Obviously, experience counts.  I have a few tiny gaps that I will fill later on, but I am amazed by how well the tool works.

On a different note, I was intent on avoiding staples, but I am building my kayak in the mezzanine of my manufacturing plant here in Southern California.  The temperature up there is often well over 100 degrees.  On Tuesday night I had the sheer strips glued to the forms and they were well afixed.  Yesterday afternoon, the heat was up and nearly all of the contact points became dislodged.  So, onto audible number 5 - staples it is!
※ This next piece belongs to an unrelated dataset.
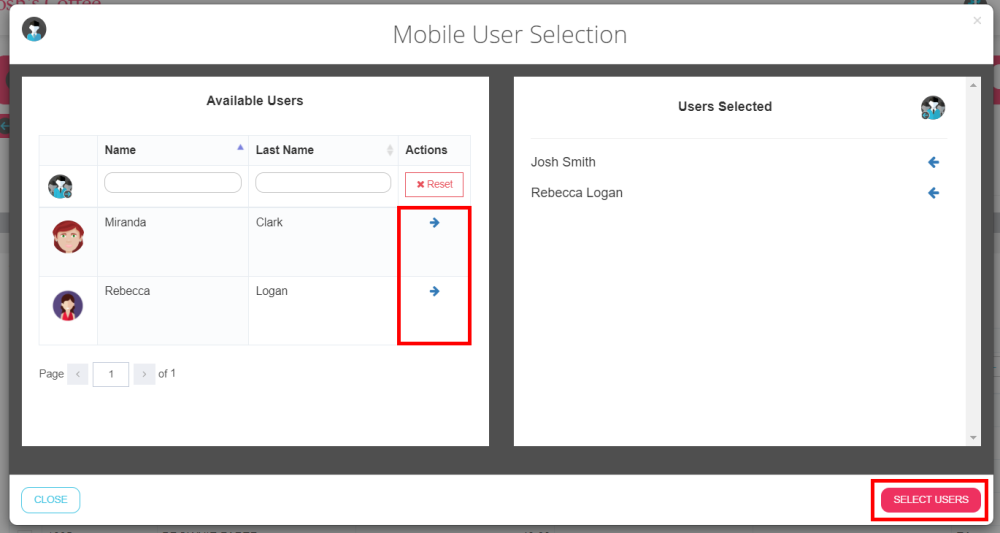
Task: Click the group icon beside Users Selected
Action: pos(932,108)
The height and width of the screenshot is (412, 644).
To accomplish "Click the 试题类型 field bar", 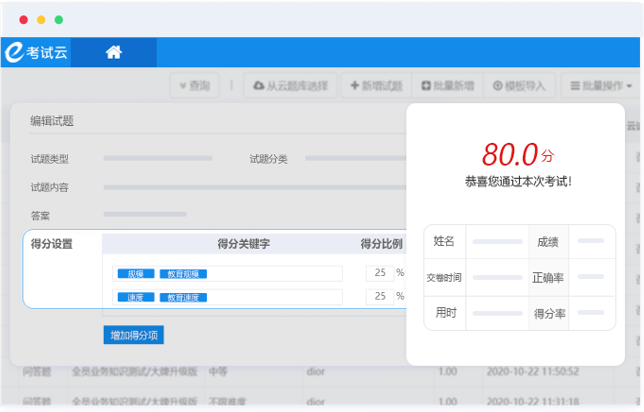I will click(158, 158).
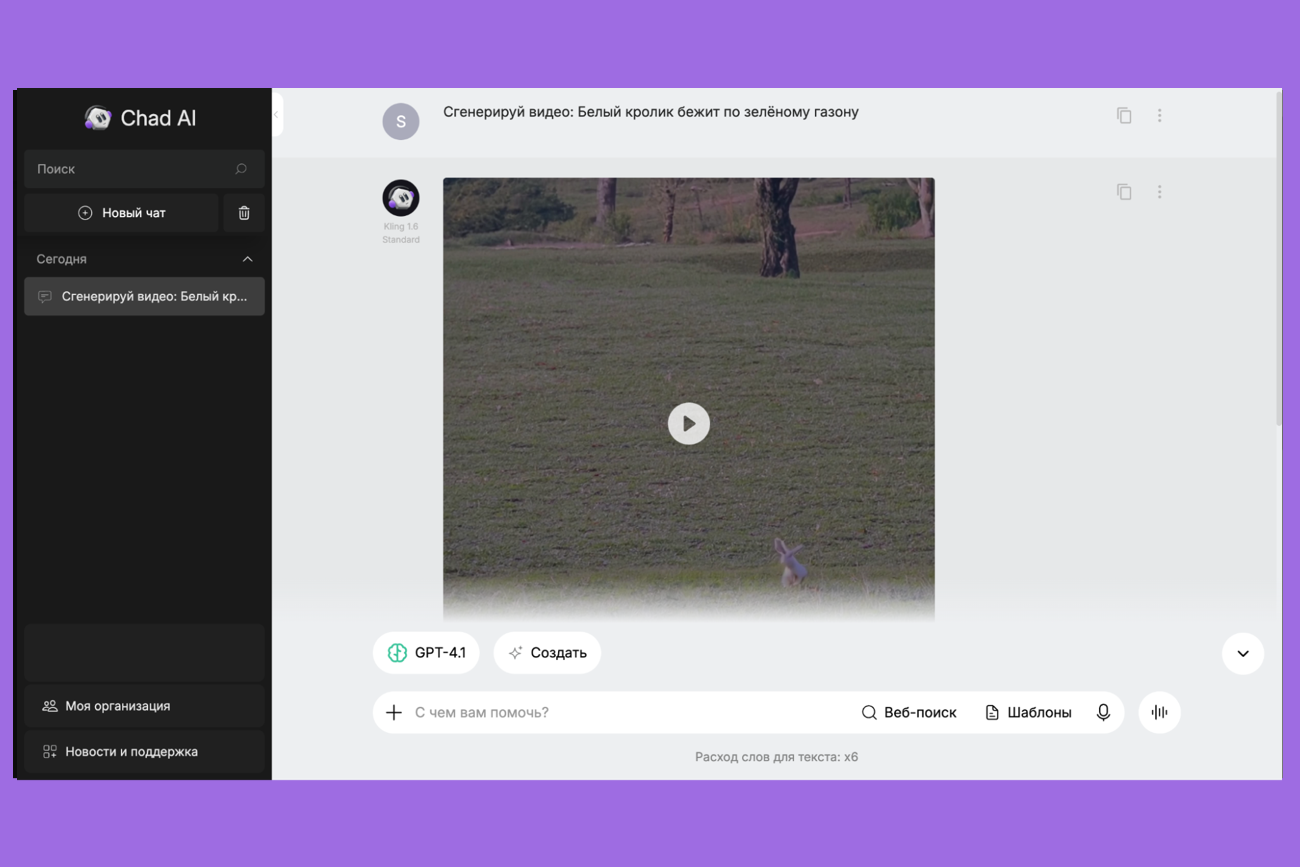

   In one of my original postings, I used the term "steep learning curve".  To clear up any misunderstanding, what I meant was that one quickly learns how to use the tool. I did NOT intend it to mean that it was difficult to learn ho to use the tool.

Be well,

John VB


   In one of my original postings, I used the term "steep learning curve".  To clear up any misunderstanding, what I meant was that one quickly learns how to use the tool. I did NOT intend it to mean that it was difficult to learn how to use the tool.